In [1]:
# analyze the session logs from the IPE user study
import numpy as np
import codecs
import re
import json
import os
import copy
import difflib

from collections import defaultdict, Counter

%load_ext autoreload
%autoreload 2

In [2]:
participant_project_settings = {
    'P38': {
        'BASIC': 1,
        'QE': 2,
        'CD': 3,
        'IPE': 4
    },
    'P92': {
        'BASIC': 2,
        'QE': 3,
        'CD': 4,
        'IPE': 1
    },
    'P93': {
        'BASIC': 3,
        'QE': 4,
        'CD': 1,
        'IPE': 2 
    },
    'P94': {
        'BASIC': 4,
        'QE': 1,
        'CD': 2,
        'IPE': 3 
    },
    'P81': {
        'BASIC': 1,
        'QE': 2,
        'CD': 4,
        'IPE': 3
    }
}

In [3]:
LOG_DIR='/home/chris/Desktop/Dropbox/projects/handycat_interactive_pe/user_study_logs'

In [4]:

# Now make a map from participants to all of thier log files 
# Because of the way we collect logs, projects may be duplicated across multiple logfiles for a participant
def logdir_to_participant_log_map(logdir):
    task_map = {'A': 1, 'B': 2, 'C': 3, 'D': 4}
    participant_logfiles = defaultdict(list)

> **Dataset content**:
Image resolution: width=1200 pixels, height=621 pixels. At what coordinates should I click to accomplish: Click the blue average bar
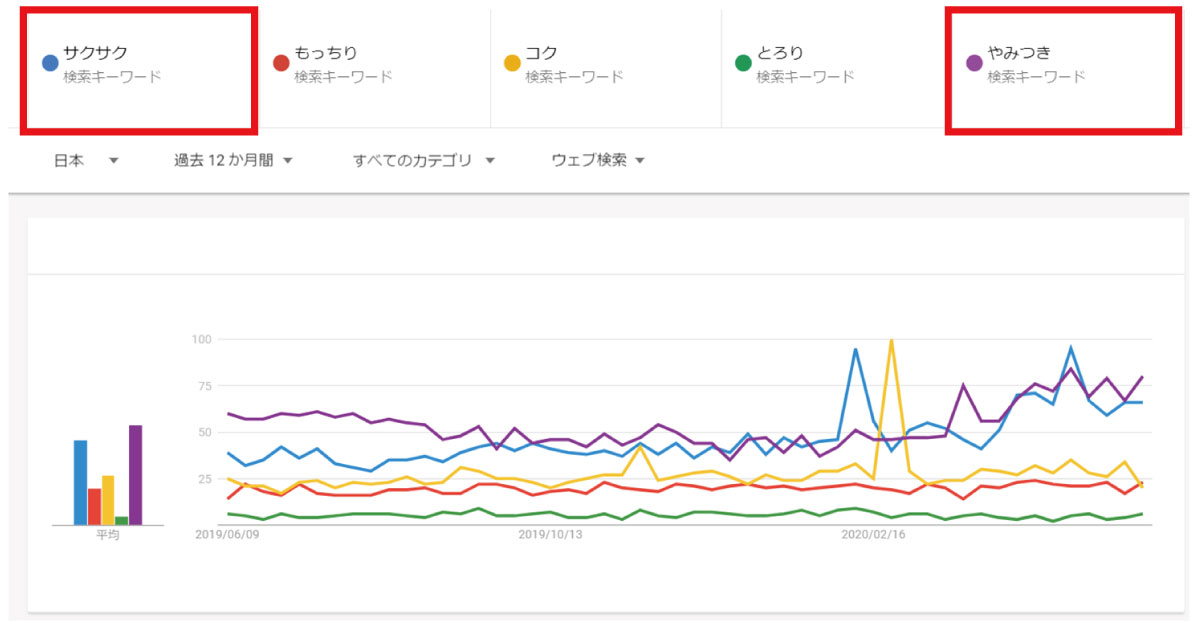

> **Task instructions**:
A: Using the IPE user study notebook, decide whether each statement agrees with it: (i) the notebook imports the difflib module; (ii) in the task map, the letter C maps to 4; (iii) the autoreload extension is set to mode 1. For each, answer yes or no and quote the deciding words.
B: Extend the IPE user study notebook from its final line onward.

> **Results by task**:
A:
(i) Yes: "import difflib"
(ii) No: "'C': 3"
(iii) No: "%autoreload 2"

B:
    for participant_id in os.listdir(logdir):
        print('id: {}'.format(participant_id))
        for item in os.listdir(os.path.join(logdir, participant_id)):
            if item.endswith('.json'):
                participant_logfiles[participant_id].append(os.path.join(logdir, participant_id, item))
    
    # parse each logfile to extract its project objects
    nested_dict = lambda: defaultdict(nested_dict)
    participant_logs = nested_dict()
    broken_log_groups = defaultdict(list)
    for p_id, logfiles in participant_logfiles.items():
        print('parsing logs for {}'.format(p_id))
        log_objs = [json.loads(open(f).read()) for f in logfiles]
        print('there are {} raw logs'.format(len(logfiles)))
        # now we need to deduplicate any projects that appear in the logs multiple times
        for log_obj in log_objs:
            for docname, log_entries in log_obj['document'].items():
                # extract the setting from the name
                # names are: `<setting>-Task-<id-letter>`
                project_setting, _, project_identifier = docname.split('-')
                print('docname: {}, project_setting: {}'.format(docname, project_setting))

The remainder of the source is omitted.